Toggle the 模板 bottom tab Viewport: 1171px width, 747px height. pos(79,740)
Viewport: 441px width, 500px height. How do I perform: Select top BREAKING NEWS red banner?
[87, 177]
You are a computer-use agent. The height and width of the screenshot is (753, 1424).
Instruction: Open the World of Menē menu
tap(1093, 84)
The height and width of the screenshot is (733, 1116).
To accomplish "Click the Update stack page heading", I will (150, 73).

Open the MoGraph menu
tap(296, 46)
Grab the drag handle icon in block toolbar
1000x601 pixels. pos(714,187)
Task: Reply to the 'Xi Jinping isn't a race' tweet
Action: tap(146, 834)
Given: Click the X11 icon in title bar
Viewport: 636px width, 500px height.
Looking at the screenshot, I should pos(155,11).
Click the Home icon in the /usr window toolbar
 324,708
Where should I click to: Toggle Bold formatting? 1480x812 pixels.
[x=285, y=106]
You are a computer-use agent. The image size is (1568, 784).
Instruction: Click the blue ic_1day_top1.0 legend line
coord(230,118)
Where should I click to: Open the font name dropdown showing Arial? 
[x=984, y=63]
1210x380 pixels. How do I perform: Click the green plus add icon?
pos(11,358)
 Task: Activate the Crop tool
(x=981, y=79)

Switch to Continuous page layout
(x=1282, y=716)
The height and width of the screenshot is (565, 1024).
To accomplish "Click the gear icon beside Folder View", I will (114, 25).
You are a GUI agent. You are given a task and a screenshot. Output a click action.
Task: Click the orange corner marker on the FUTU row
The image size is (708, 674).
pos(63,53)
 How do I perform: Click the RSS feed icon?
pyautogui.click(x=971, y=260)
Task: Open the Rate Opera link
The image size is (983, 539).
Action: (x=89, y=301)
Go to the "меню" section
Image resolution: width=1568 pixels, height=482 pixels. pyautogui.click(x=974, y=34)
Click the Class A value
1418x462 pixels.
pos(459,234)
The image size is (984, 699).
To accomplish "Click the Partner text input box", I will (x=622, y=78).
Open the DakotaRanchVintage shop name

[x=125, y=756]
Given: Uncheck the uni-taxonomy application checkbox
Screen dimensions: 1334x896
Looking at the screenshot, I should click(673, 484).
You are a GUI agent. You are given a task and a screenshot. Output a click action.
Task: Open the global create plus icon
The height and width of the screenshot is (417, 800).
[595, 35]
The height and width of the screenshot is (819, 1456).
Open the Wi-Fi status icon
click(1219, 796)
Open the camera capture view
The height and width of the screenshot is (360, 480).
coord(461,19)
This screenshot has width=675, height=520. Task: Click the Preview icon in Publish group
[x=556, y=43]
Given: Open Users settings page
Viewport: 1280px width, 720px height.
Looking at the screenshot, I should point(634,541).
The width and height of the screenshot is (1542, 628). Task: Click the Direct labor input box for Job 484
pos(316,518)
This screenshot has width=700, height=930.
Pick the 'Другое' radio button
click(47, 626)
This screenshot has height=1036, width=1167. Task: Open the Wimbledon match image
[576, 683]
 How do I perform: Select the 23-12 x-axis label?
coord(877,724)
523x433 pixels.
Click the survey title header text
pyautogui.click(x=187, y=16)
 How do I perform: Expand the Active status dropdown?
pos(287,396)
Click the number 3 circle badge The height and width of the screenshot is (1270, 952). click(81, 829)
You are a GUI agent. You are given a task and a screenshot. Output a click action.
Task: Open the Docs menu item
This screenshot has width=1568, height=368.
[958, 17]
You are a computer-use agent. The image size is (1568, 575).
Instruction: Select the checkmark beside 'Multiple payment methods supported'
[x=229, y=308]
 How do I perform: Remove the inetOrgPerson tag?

━━━━

» **Work to do**:
Could you reproduce the records verbatim, from their first line through the line containing "[x=984, y=63]", inclusive?

» **Result of this task**:
Toggle the 模板 bottom tab Viewport: 1171px width, 747px height. pos(79,740)
Viewport: 441px width, 500px height. How do I perform: Select top BREAKING NEWS red banner?
[87, 177]
You are a computer-use agent. The height and width of the screenshot is (753, 1424).
Instruction: Open the World of Menē menu
tap(1093, 84)
The height and width of the screenshot is (733, 1116).
To accomplish "Click the Update stack page heading", I will (150, 73).

Open the MoGraph menu
tap(296, 46)
Grab the drag handle icon in block toolbar
1000x601 pixels. pos(714,187)
Task: Reply to the 'Xi Jinping isn't a race' tweet
Action: tap(146, 834)
Given: Click the X11 icon in title bar
Viewport: 636px width, 500px height.
Looking at the screenshot, I should pos(155,11).
Click the Home icon in the /usr window toolbar
 324,708
Where should I click to: Toggle Bold formatting? 1480x812 pixels.
[x=285, y=106]
You are a computer-use agent. The image size is (1568, 784).
Instruction: Click the blue ic_1day_top1.0 legend line
coord(230,118)
Where should I click to: Open the font name dropdown showing Arial? 
[x=984, y=63]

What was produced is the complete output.